— Job —
Please swap "filled" for "checked" in the items starting with the line with "The height and" and going on through the line with "click(555, 310)", leaving everything else unchanged. Return only those lines, without the pictures.

— Data section —
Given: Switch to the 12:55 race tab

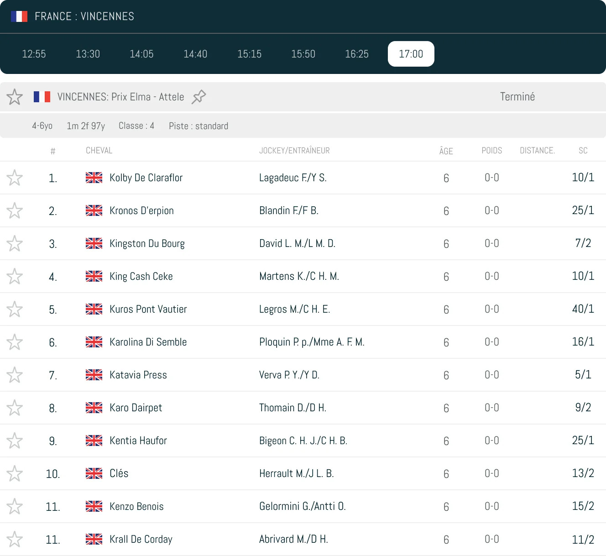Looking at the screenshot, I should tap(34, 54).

...

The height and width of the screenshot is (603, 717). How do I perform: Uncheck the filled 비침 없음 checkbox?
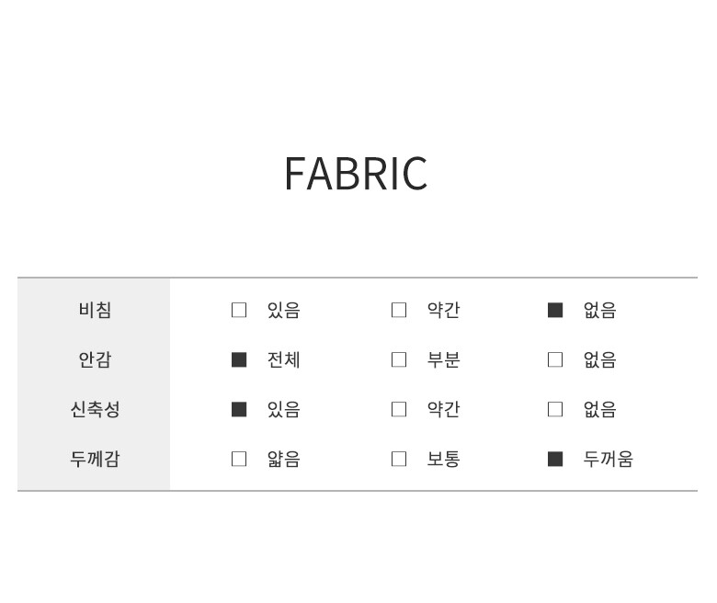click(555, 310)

...

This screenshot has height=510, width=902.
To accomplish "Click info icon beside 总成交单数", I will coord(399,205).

— Result —
The height and width of the screenshot is (603, 717). How do I perform: Uncheck the checked 비침 없음 checkbox?
click(555, 310)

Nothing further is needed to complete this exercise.